Homosexual Rights

Homosexual Rights

Connor Moles, writer

On November 15, 2017, citizens of Australia had a vote to legalize gay marriage. The vote was 62% in favor of the legalization of same-sex marriage. The voting opened on September 12, and the people who registered to vote had until November 7. Before the public vote, Australia’s states and territories created laws on same-sex marriage. The country’s majority voted to have equality for all. As this is something that is important to the homosexual people who live in Australia, all they want is to be treated equally like everybody else does.


Librarian Renate Owen stated, “To me it’s big news because it shows we, as human beings, are capable of being a fair, accepting, and loving people despite our differences and varied beliefs. Australia also shows us that it can happen within a nation of people, as well.”


On December 7, 2017, Australia’s Parliament voted on the rights of gay marriage. The prime minister of Australia got the final signature on the bill, after waiting for Parliament to sign off on it. After Parliament voted on the bill, and the Prime Minister signed off on it, the law was set into place legalizing same-sex marriage. However, the country isn’t the first to legalize same sex marriage, that goes to the Netherlands back in 2001.


When asked why this is important, Owen explained, “It’s important in terms of equality and quality of life for all people. The New York Times reports that same-sex marriage legalization has brought about more tangible and positive effects of institutional acceptance. These effects include a 14 percent reduction in suicide attempts among lesbian, gay and bisexual teenagers, according to a study in the journal JAMA Pediatrics.”

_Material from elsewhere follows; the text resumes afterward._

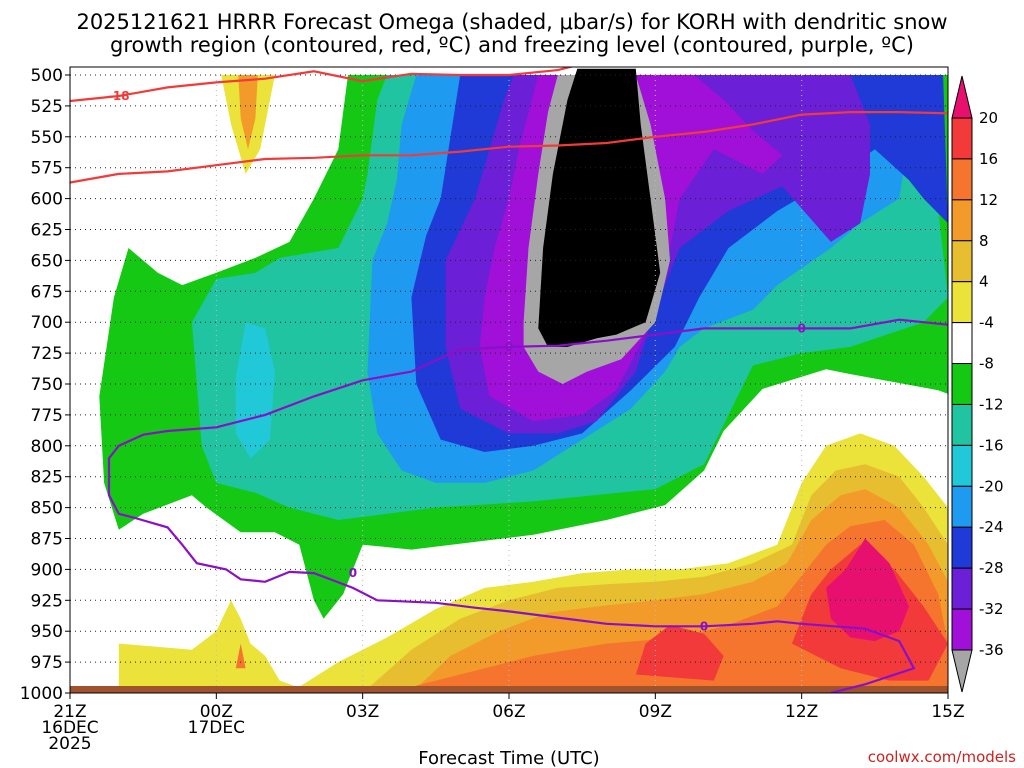  I want to click on x-tick-label-0-1: 16DEC, so click(70, 728).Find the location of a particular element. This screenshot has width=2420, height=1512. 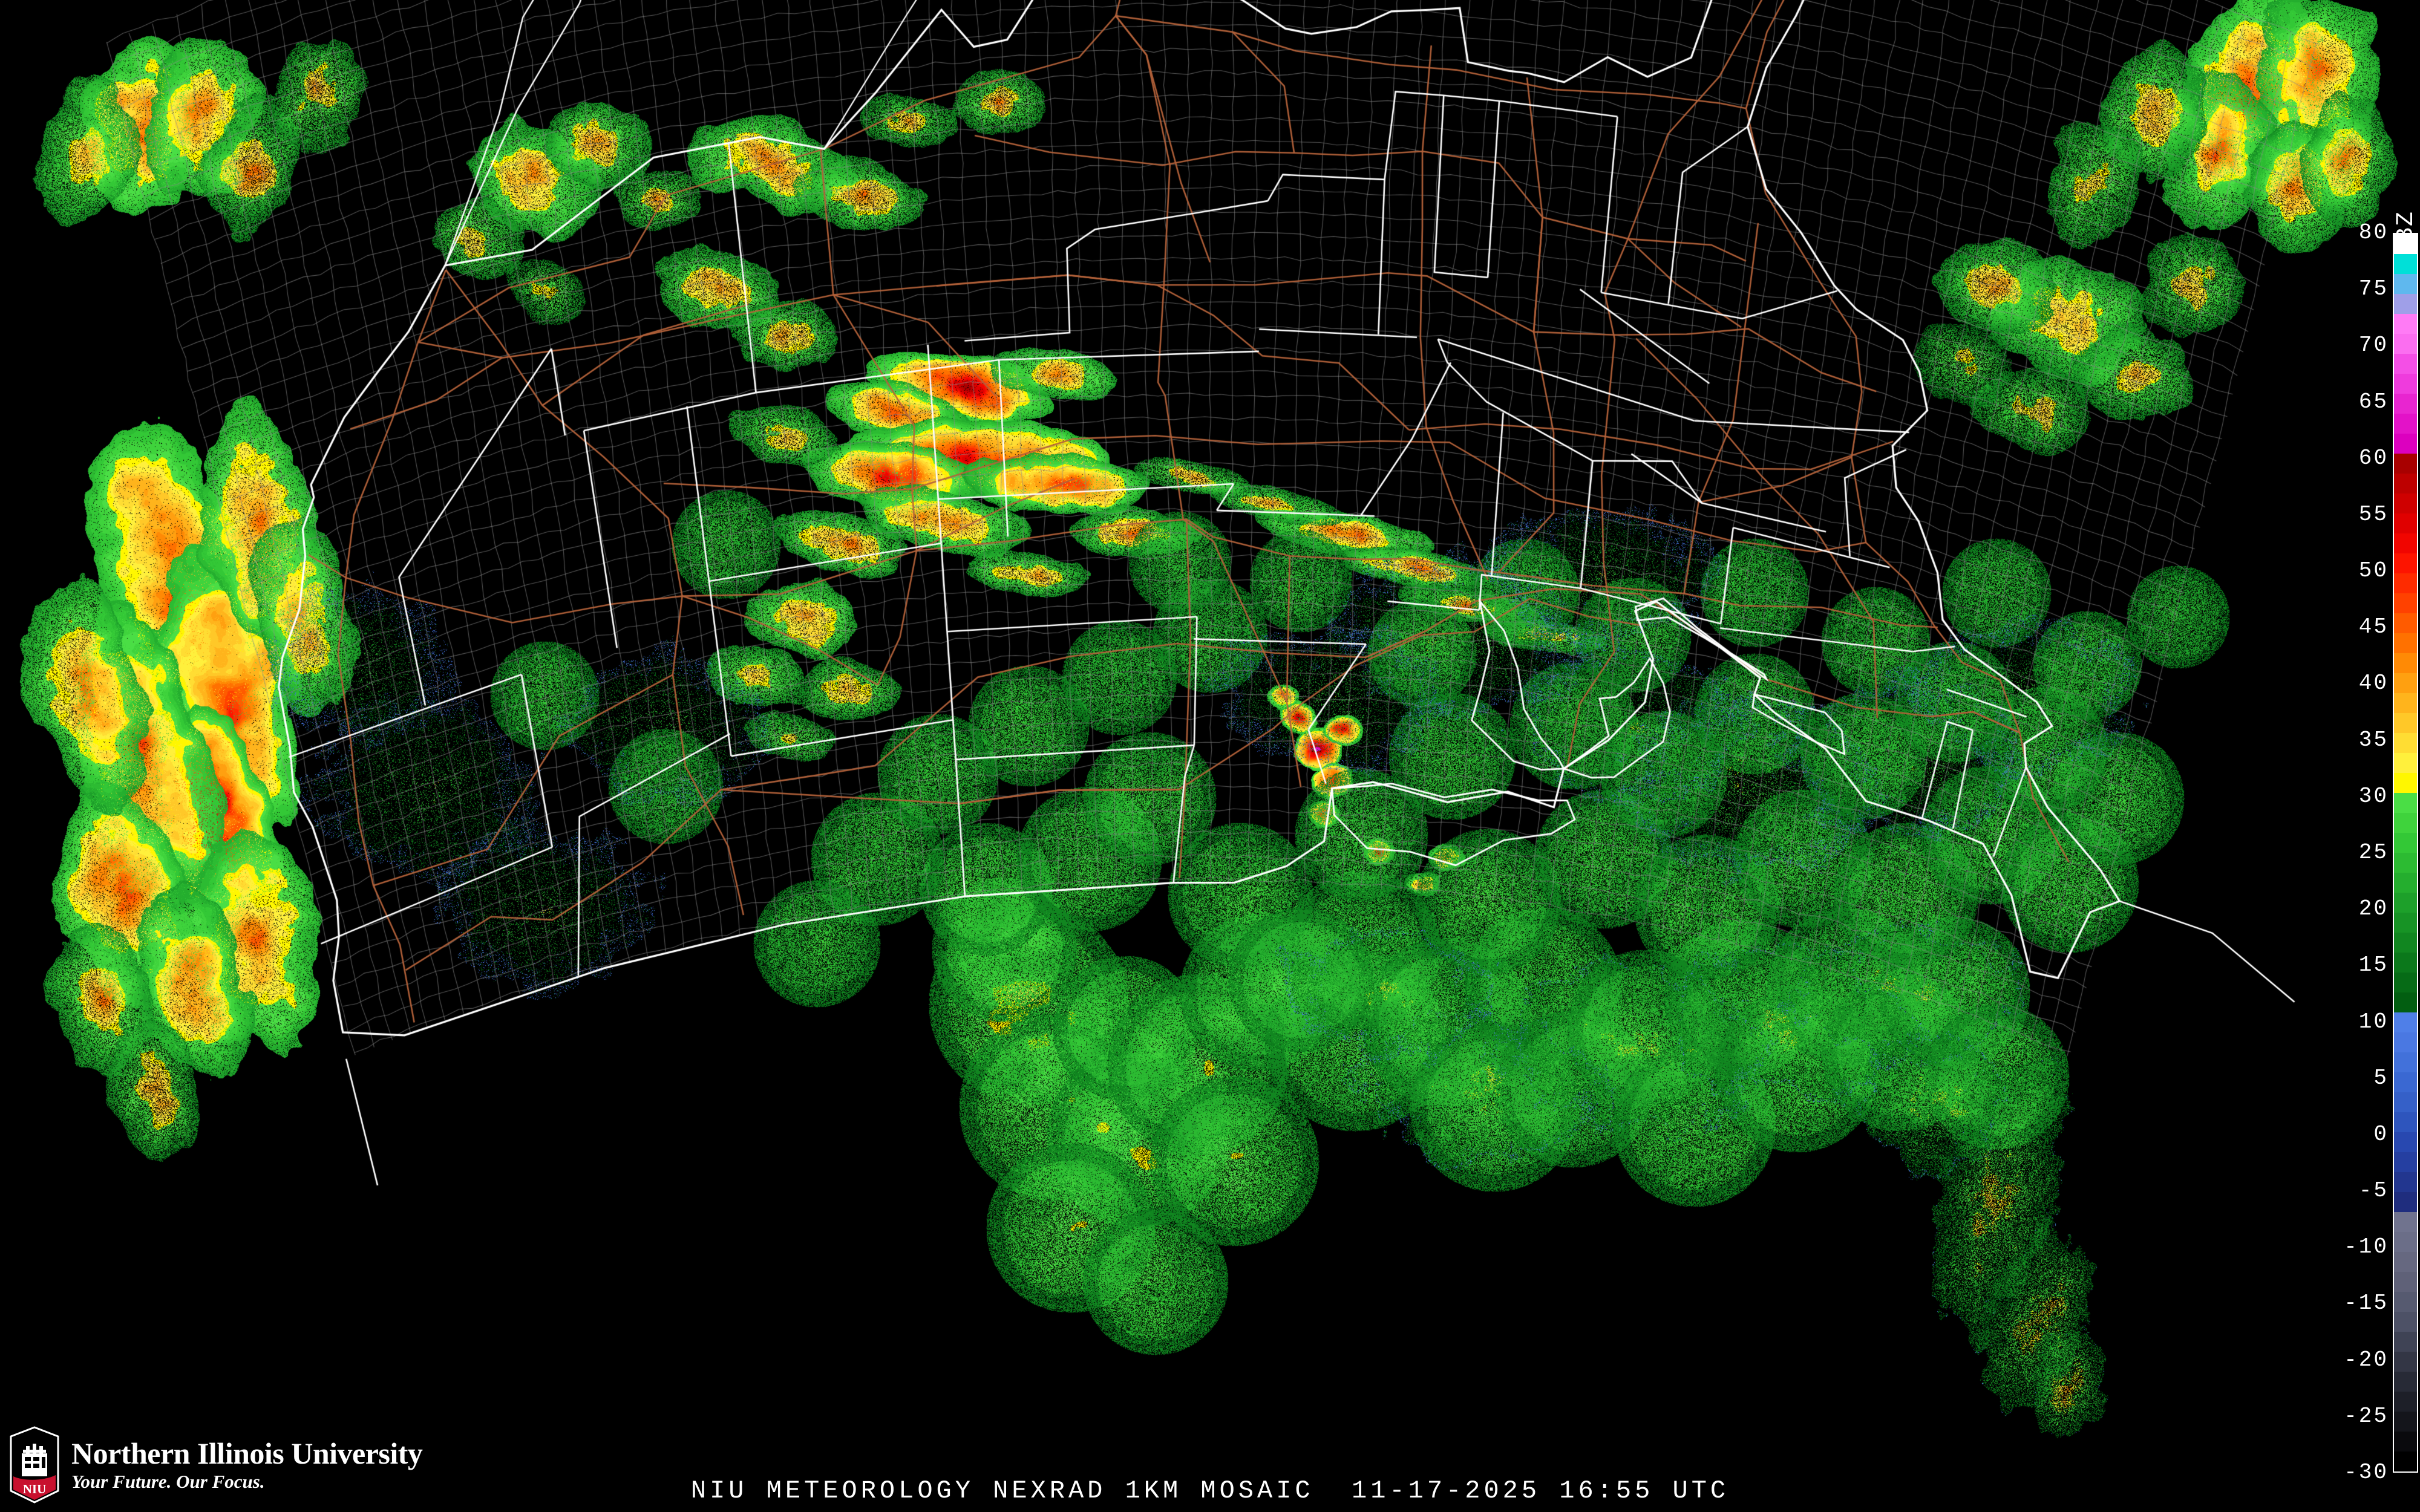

In more recent American news, there is a Supreme Court case happening soon. The case involves Masterpiece Cakeshop and the Colorado Civil Rights Commision. This case is about Masterpiece Cakeshop, who refused to serve a wedding cake to a gay couple. Baker Jackson Phillip states the First Amendment, using the right of free speech and the free exercise of religion, defending him from Colorado public accommodation laws. These laws require businesses to serve everyone equally regardless of disability, race, color, sex, sexual orientation, and other personal orientations. The Trump administration supports Phillip and other business owners who refuse service to people with a different sexual orientation. First amendment lawyer Floyd Abrams states that “the anti-discrimination laws regulate commerce, not speech.”